Start of TEXT

Preston is one lucky little boy, he has the best sister for him.  Nobody better mess with her brother!  That passionate attitude she has is going to make her a force to be reckoned with.  She is going to be such an advocate for him.  She has already informed me that she plans on being a doctor (and a princess and a firefighter).  

One day she said, out of the blue, "I wish I had Downs Syndrome like Preston".  She was just so matter of fact, I asked why and she just thought it would be fun.   I agree!  Preston is always is having a good time, he does this little fake laugh at everything!  Every other person I meet with DS also looks like they are so happy!  While others are walking around with a scowl on their face look at the face of a person with DS....I guarantee you will be smiling right along with them!  Do yourself a favor and go talk to someone with DS....tell me they are not the happiest person you have ever met!

She loves that little boy just as much as we do.  I can not stress enough.....God really knows what he is doing.  We all just need to learn to trust him more, sit back, and enjoy this journey!  It is going to be so much better than anything we ever expected for our lives!




Monday, February 4, 2013

Times are Changing

Did you ever hear the term "God will not give you more than you can handle"?  I am finding out more and more how true that is.  Not only does he not give you more than you can handle, he somehow fills you with a strength you never thought you had.

I am a lot of things, but someone who handles change well is not one of them.  I don't like things to be different.  I like a schedule, I love organization, I want to plan my week out and I want to stick to that plan.  Having Kierstin, I learned that she was in charge of our plans and I had to be accommodating to her needs.  I think that was God begining to prepare me for the next chapter in our lives because Preston has been a whole other ball game!  Not that he is hard to care for, it is a joy to be able to do things for him.  It is just different and a big change!

We have to work for things a little harder with him.  Learning to drink a bottle took what seemed like forever, we had to schedule our days around that bottle for the longest time and felt so much pressure to get him to finish it.  If he did not finish it we had to put it through his feeding tube.  Every time I had to dump milk down that tube I felt like I was failing.  Then one day it just clicked for him and we have not had to use the feeding tube since. (Except for medicine, because no baby wants to eat that!)

End of TEXT

= EXERCISE 1 =
Answer these questions using the text about Preston:
(a) Besides a doctor, what else does Preston's sister plan to be?
(b) What date appears above the post titled "Times are Changing"?
(c) What had to be done when Preston did not finish his bottle?
= EXERCISE 2 =
Summarize the text about Preston in two sentences.
= EXERCISE 3 =
Extend the text about Preston by writing what comes next after its final sentence.

Start of MATERIAL SHOWN

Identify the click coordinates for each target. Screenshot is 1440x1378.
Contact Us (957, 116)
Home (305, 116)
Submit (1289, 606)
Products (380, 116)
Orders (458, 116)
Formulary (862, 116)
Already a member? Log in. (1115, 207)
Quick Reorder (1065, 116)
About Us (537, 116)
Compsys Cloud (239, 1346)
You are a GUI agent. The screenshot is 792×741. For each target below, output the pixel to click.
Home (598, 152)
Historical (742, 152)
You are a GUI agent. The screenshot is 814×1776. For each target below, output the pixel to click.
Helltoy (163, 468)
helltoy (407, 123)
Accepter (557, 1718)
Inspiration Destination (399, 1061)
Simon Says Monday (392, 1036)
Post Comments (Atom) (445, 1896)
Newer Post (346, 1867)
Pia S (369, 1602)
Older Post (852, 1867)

End of MATERIAL SHOWN

= FINAL ANSWER 1 =
(a) A princess and a firefighter.
(b) Monday, February 4, 2013.
(c) The milk had to be put through his feeding tube.

= FINAL ANSWER 2 =
Preston's sister loves him fiercely, is expected to become his advocate, and once said she wished she had Down syndrome like him because it would be fun, which leads the writer to describe people with Down syndrome as remarkably happy and to urge trust in God. In the post "Times are Changing," the writer, who dislikes change, explains that caring for Preston has meant working harder for things, such as a long struggle with bottle feeding that ended when he no longer needed the feeding tube except for medicine.

= FINAL ANSWER 3 =
Eating food was a challenge as well, way more got thrusted out of his mouth by his tongue than what got inside, but now he is like a famished little bird.  Apparently a large challenge of babies with Downs Syndrome is eating, one of the reasons that they tend to grow a little slower than an "average" baby.  Patience is something we are getting really good at around here!

So much has occurred over the past 10 months, I am a different person for sure.  Me, who could not even receive a flu shot now cares for a protruding bowel out of the side of my baby.  I can slap on a colostomy bag in just a few minutes and it can last up to 3 days (really good if you consider the 1 hour we were getting at first).  I know how to work a G-tube.  I clean up projectile baby vomit like nobodys business!  I have had a baby go into the OR 3 times and he has had 2 surgeries and I cried like a baby, but I got through it!  I am amazing myself!

I was use to the cushie life, nothing really drastic or out of the norm happened to me, but now I have been thrown out of my comfort zone and I survived!  Having a child with Down's Syndrome or any other condition for that matter is not the end of the world!  It just opens your eyes to a whole new world, a world where you can amaze yourself at how much you are capable of doing.  It is a world where you have a chance to become a better version of yourself!  If anyone out there ever reads this and finds out that their baby is going to have DS, please don't be upset or worried.  It might not be the child you were expecting to have, but it is the child God wants you to have and that is so much better!